Yapılacak iş, bu kişilerin fotoğraflarını yapıştırıp telsizci olduklarını gösteren bir belgeyi kazananlara vermekten ibaret. Denizcilik Müsteşarlığı bu basit işi 2.5 aydır bir türlü sonuçlandıramadı. Defalarca Ankara'ya başvurduk. Bu insanlar belgelerini alıp gemilerde işe girecekler ve para kazanacaklar. Ancak Müsteşarlığın her ay maaşını muntazaman alan müdürlerinin vatandaşın sorunlarına ayıracak vakti yok. Bu kadar basit işleri yapamayanlar bir de Bakanlık olmaya kalkıyorlar. Eğer bakanlık olurlarsa, bu defa iki ayda çıkaramadıkları işi altı ayda çıkaramayacaklar.
H. Hüsnü ÖNGEN-GÖZTEPE-İSTANBUL
MESAJ
HAZİNE'ye bağlı Türkiye Kalkınma Bankası'nın iştiraki 'Kalkınma Menkul Değerler'in, Mecidiyeköy Raşit Kısa Sokak'taki üç katlı yerine lütfen bir gidin.

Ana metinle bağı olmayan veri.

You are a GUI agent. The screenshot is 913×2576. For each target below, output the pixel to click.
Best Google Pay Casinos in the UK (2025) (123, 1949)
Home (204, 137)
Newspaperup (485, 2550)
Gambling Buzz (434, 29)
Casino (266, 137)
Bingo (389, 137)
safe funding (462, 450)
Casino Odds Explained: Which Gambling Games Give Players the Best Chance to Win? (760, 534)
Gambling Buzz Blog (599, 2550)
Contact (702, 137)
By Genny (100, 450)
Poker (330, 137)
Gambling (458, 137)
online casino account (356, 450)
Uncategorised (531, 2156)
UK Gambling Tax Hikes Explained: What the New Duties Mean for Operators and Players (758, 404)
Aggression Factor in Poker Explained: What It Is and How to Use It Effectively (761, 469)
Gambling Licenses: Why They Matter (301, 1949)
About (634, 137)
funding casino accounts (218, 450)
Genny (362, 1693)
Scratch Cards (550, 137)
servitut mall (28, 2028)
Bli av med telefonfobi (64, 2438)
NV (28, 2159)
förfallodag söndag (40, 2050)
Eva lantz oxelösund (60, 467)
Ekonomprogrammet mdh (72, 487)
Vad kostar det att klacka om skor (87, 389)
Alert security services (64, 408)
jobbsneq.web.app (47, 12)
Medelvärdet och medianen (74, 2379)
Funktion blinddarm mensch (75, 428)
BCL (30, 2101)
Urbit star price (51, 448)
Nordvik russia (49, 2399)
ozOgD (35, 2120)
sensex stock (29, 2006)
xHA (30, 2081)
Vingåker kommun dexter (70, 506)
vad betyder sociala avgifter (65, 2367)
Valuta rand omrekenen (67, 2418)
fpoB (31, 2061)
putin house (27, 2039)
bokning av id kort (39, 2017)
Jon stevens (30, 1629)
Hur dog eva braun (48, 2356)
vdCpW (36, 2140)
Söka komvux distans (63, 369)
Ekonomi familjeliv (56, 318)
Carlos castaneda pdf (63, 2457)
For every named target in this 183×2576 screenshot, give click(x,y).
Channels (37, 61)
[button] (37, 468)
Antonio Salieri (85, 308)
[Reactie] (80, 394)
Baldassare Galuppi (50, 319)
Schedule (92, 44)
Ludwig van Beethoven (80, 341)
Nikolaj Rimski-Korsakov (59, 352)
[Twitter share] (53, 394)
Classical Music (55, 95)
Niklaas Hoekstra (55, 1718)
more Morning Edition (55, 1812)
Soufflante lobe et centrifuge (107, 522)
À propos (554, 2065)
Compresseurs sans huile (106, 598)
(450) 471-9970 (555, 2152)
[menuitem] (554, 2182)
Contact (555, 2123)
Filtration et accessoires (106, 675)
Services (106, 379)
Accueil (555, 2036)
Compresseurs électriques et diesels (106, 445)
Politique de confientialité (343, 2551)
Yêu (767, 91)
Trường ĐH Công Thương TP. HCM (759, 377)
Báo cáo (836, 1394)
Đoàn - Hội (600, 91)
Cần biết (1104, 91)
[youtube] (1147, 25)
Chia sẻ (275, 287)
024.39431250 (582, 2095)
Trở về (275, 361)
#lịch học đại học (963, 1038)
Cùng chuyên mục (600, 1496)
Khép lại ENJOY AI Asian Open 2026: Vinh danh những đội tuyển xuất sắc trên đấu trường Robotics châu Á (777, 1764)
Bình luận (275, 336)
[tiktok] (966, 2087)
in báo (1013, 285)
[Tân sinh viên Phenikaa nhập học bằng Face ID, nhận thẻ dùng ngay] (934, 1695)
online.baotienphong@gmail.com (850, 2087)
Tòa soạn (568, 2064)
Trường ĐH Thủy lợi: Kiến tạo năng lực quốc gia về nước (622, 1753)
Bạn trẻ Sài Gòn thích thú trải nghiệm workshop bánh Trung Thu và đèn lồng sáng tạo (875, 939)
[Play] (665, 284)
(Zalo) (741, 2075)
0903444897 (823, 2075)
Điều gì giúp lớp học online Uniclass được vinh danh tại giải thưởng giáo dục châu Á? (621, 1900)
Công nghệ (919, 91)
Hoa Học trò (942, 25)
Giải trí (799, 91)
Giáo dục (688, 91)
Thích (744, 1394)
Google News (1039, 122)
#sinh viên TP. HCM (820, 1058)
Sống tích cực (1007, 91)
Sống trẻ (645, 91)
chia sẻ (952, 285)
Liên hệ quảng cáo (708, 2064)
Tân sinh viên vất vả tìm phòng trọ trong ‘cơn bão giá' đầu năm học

Birkaç zamandır bir onarım ve yenileme faaliyeti göreceksiniz. Kamuda tasarruf genelgeleri yayınlanıyor ama tasarruf buralara uğramıyor galiba. Bu işler için ihale yapıldı mı, kime nasıl verildi. Hazine'nin bu lüks harcamalardan haberi var mı?
BİR okurumuzun önerisi var: Askeri liseler ve astsubay öğrenci sınavları tek sınav altında yapılamaz mı? Daha önce yapılan ÖSS sınavlarında olduğu gibi okullar için taban puan belirlenip müracaata göre mülakat sınavlarına çağrılabilirler. Hali hazırdaki uygulama ek insan gücü ve işgücüne gereksinim duymakta ve devletim ve vatandaşlarımız için de ek maliyet külfeti getirmektedir.